**DATASET RECORDS**
==*==

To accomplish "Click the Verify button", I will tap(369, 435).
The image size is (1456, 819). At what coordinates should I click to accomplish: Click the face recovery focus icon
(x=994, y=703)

==*==

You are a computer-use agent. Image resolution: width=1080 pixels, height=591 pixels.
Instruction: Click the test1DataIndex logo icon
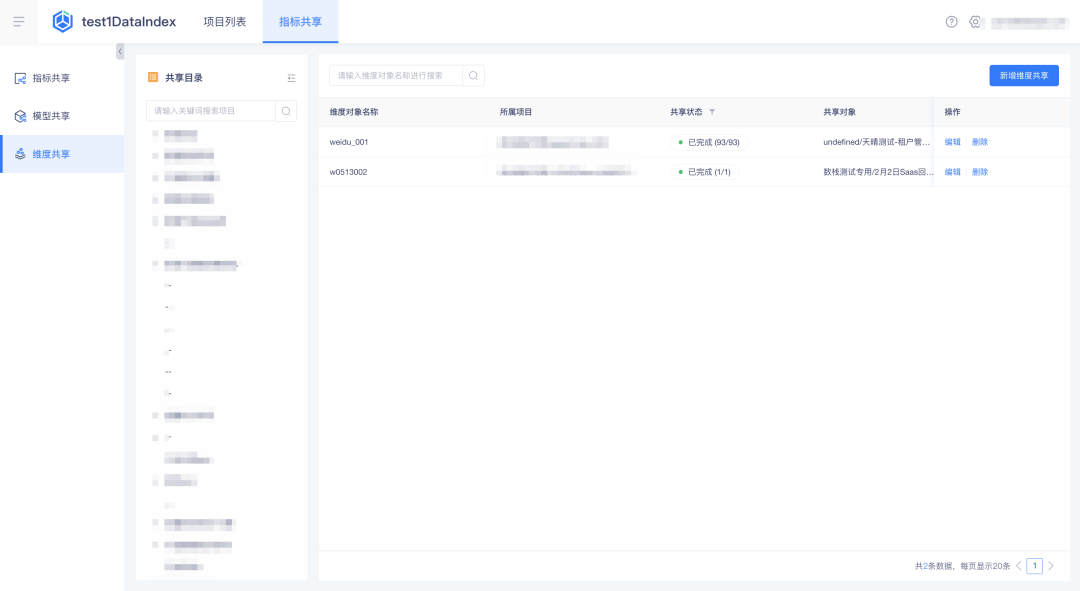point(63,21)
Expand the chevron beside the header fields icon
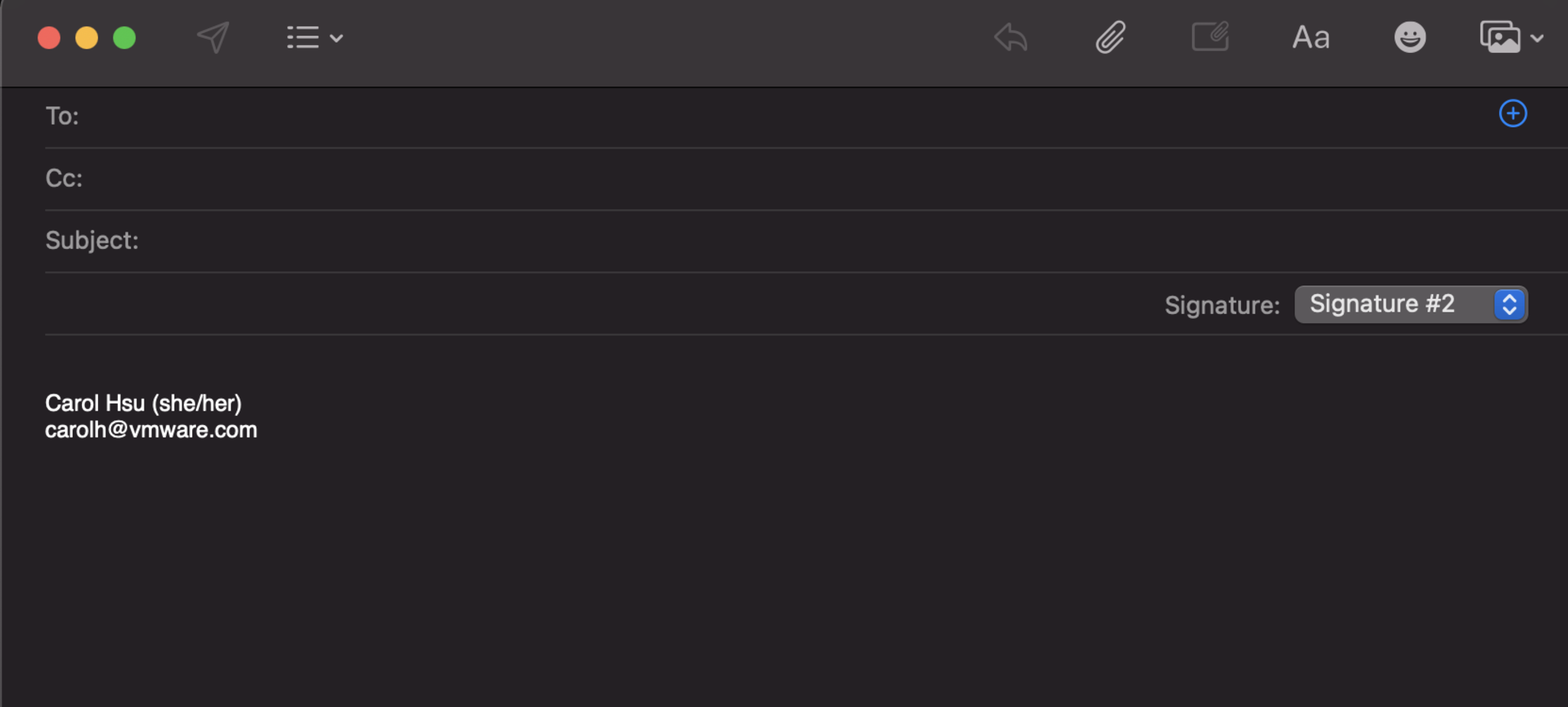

==*==

**TASK TO COMPLETE**
When copying from the data above, print only the lines from the line containing "Instruction: Click the" to the line containing "Expand the chevron", exactly, and leave the pictures out.

**PROBLEM SOLUTION**
Instruction: Click the test1DataIndex logo icon
point(63,21)
Expand the chevron beside the header fields icon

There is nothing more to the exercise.